# TASK DIRECTIONS
Spot each line in the records below where the word "sidebar" occurs, then copy it.

=== DATA TO PROCESS ===

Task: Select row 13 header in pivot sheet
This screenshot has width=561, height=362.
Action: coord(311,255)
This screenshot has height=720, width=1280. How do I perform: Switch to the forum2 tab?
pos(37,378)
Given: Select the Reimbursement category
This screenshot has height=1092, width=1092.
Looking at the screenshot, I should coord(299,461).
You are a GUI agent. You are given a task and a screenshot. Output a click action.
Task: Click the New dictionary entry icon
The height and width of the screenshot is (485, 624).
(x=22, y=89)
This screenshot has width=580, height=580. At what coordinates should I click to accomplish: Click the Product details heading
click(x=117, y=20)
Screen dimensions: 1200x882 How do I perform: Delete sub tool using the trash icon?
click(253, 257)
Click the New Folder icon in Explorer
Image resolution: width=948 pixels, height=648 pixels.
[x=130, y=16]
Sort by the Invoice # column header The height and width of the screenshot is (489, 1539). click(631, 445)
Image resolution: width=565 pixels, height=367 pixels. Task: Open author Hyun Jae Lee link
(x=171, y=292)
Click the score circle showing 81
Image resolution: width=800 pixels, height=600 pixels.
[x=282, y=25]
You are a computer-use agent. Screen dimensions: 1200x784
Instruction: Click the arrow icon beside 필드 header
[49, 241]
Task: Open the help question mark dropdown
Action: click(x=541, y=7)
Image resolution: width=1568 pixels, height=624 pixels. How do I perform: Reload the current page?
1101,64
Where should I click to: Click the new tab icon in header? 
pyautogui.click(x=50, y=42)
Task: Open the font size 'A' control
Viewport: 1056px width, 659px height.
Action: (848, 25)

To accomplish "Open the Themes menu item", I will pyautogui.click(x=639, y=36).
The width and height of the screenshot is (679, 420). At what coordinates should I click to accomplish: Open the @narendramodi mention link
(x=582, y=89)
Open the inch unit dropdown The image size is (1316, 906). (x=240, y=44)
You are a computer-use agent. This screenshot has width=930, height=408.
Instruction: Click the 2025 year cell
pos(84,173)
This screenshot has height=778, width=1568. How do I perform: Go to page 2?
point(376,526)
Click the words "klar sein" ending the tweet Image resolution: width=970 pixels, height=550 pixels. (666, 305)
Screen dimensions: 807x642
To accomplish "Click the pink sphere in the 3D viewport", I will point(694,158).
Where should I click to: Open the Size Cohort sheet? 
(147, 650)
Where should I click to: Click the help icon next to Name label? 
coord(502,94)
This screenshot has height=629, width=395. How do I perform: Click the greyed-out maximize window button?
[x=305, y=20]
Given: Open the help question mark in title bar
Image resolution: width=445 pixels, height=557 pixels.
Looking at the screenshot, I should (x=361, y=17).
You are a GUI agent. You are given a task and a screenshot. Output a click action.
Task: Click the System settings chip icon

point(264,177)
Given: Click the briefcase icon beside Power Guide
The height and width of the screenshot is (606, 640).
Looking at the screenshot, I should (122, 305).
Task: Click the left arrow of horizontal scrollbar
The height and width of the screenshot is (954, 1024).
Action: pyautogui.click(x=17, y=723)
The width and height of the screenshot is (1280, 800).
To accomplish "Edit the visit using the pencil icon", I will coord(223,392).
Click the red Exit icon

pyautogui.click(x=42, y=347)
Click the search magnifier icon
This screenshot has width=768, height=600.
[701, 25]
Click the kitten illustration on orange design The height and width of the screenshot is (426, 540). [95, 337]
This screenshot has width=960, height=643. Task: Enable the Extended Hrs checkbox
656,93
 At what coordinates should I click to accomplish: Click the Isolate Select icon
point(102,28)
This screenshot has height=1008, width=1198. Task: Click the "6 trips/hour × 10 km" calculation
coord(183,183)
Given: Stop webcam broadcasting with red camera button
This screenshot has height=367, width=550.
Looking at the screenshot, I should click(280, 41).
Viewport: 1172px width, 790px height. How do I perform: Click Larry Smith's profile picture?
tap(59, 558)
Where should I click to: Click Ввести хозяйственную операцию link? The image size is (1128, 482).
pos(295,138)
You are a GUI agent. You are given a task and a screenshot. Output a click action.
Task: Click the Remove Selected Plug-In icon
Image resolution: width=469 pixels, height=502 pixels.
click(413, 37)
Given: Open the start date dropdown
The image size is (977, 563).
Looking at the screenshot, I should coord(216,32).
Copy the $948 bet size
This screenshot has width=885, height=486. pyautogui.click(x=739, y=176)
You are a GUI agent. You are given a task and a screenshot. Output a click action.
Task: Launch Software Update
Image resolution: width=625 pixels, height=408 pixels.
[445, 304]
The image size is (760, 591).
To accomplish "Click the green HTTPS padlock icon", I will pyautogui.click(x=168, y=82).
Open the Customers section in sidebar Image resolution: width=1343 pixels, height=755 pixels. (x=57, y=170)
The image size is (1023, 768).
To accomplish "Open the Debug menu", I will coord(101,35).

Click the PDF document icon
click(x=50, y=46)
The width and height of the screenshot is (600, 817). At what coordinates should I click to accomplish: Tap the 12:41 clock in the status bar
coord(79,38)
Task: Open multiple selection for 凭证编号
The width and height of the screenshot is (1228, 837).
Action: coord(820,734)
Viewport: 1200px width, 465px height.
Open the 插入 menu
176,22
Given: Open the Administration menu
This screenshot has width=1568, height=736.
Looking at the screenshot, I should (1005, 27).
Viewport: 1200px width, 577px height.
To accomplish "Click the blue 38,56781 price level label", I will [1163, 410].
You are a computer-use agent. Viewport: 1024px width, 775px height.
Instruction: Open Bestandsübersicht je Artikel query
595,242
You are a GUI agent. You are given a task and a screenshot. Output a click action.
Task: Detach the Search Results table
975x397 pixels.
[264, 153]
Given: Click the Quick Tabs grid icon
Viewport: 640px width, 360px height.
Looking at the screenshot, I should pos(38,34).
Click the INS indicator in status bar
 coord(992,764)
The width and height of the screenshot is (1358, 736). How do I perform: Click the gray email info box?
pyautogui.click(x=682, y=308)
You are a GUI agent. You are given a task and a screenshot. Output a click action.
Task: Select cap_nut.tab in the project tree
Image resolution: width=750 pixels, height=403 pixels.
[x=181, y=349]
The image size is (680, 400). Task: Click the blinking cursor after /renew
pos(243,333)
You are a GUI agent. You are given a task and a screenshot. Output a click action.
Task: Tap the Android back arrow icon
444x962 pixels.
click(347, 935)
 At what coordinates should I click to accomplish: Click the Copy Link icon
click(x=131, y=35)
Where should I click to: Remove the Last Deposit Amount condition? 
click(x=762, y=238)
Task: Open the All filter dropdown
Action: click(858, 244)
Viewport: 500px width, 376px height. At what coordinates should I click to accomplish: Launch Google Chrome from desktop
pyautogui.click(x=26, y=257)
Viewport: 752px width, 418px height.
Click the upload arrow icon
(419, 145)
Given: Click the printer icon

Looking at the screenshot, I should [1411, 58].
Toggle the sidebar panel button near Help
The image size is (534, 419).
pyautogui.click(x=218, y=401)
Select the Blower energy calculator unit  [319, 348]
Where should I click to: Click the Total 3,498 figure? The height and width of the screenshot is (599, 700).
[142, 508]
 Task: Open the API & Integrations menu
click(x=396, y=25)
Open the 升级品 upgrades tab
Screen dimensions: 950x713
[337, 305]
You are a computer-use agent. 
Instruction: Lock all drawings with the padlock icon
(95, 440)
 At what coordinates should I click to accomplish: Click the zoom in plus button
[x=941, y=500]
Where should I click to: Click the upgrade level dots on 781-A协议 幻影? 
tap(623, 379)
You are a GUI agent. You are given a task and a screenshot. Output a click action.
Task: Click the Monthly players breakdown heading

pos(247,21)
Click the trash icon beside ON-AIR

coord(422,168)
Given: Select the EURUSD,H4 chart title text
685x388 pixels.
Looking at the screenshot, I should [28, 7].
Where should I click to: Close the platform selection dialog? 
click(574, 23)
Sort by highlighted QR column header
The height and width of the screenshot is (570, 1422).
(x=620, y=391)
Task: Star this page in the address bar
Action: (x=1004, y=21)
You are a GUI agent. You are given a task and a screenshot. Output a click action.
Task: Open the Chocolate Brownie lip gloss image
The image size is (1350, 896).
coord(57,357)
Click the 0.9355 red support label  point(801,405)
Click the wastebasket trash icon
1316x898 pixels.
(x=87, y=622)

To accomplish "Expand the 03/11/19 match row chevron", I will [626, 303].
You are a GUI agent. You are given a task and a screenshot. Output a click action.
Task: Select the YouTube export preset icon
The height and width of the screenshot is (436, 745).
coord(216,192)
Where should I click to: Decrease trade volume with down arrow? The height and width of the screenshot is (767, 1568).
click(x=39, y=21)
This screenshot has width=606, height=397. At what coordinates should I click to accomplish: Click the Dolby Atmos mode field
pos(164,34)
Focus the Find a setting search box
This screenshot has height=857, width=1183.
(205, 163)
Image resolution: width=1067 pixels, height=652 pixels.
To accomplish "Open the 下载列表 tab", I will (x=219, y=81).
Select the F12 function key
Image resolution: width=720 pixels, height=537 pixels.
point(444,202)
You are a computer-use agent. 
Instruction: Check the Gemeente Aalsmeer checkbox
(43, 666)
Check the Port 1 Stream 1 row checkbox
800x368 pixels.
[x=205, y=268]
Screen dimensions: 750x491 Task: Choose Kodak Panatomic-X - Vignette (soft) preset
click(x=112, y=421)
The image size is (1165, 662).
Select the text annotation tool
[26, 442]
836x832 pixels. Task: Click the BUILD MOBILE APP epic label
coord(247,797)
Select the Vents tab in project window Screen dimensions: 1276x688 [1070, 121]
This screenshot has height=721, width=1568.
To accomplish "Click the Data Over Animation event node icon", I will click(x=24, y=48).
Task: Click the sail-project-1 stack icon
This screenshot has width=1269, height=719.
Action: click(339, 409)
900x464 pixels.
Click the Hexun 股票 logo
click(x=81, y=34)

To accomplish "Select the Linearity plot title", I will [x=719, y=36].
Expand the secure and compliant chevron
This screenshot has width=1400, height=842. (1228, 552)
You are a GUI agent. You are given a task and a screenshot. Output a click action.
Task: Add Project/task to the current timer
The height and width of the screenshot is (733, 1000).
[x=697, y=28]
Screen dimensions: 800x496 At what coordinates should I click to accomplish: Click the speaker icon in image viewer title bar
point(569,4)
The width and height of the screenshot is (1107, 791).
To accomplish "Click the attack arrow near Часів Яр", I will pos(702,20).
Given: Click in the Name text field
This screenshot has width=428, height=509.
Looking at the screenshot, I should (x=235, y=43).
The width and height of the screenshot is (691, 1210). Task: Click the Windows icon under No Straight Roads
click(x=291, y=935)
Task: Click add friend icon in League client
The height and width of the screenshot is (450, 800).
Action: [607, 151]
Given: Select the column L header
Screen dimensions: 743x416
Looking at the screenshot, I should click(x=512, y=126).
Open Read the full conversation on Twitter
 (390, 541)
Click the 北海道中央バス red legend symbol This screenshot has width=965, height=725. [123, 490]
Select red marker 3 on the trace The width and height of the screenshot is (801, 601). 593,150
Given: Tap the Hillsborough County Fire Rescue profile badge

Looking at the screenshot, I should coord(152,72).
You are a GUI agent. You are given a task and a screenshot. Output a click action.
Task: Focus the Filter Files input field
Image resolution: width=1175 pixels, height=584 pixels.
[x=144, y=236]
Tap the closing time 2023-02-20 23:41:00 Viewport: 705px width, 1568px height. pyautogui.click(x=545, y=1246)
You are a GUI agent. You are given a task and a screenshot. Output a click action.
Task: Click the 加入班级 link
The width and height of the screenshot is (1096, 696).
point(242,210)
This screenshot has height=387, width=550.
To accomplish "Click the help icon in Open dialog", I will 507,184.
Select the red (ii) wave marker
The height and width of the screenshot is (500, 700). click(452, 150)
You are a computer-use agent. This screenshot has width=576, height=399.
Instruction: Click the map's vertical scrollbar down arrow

===

# SOLUTION
Open the Customers section in sidebar Image resolution: width=1343 pixels, height=755 pixels. (x=57, y=170)
Toggle the sidebar panel button near Help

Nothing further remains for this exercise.